Background: Neural circuits throughout the CNS can exhibit rebound excitation following prolonged periods of inhibition. However, the potential to control this phenomenon and harness it for clinical applications remains largely unexplored.

Objective: We investigate rebound excitatory responses evoked by spinal cord stimulation (SCS) that can generate functional motor output, providing a testable model of circuit-level rebound excitation relevant to neuromodulation across the CNS.

Methods: Brief (5 sec) electrical stimulation trains were delivered to the lumbar spinal cord in adult cats. We recorded intracellular neuronal activity in the cord and EMG and force output from hindlimb muscles.

Results: SCS elicited a robust and long-lasting rebound excitation selectively targeting the ipsilateral ankle extensors-a response we term Long Extension Activated Post-stimulation (LEAP). The force output during LEAP can support weight-bearing in cats, underscoring its clinical potential. Intracellular recordings revealed that extensor motoneurons received strong inhibitory inputs during stimulation, driven by reciprocal inhibition via proprioceptive afferents. Upon cessation of stimulation, a shift to a rebound excitatory synaptic input occurred, resulting in sustained firing in extensor motoneurons during LEAP. We also observed concurrent dynamic changes in interneuron firing across spinal laminae, suggesting broad circuit engagement.
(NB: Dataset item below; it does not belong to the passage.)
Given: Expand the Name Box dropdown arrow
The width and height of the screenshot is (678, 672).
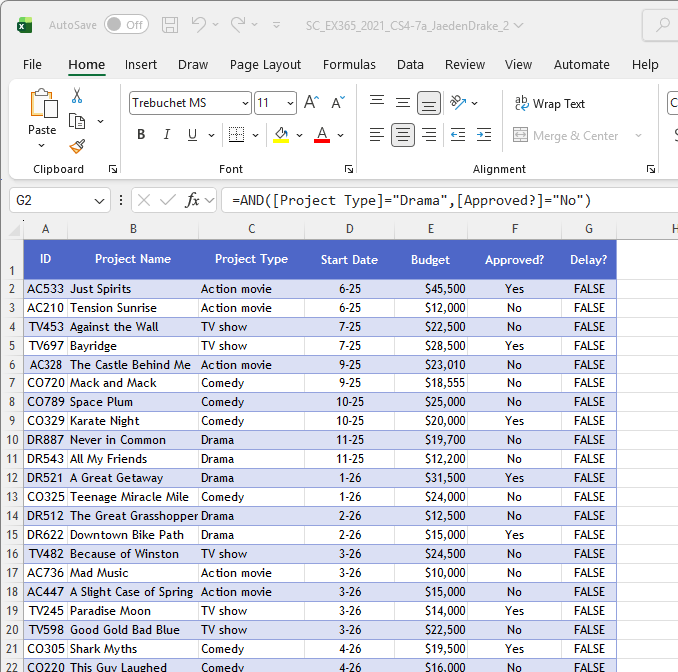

We systematically mapped the parameter space required to reliably evoke LEAP, including stimulation location, amplitude, and frequency, providing a framework for controlled rebound activation.

Conclusions: LEAP represents a novel rebound response that can generate weight-supporting postural output. This mechanism not only expands the therapeutic potential of SCS in motor disorders but also serves as a model for modulating rebound excitation throughout the CNS.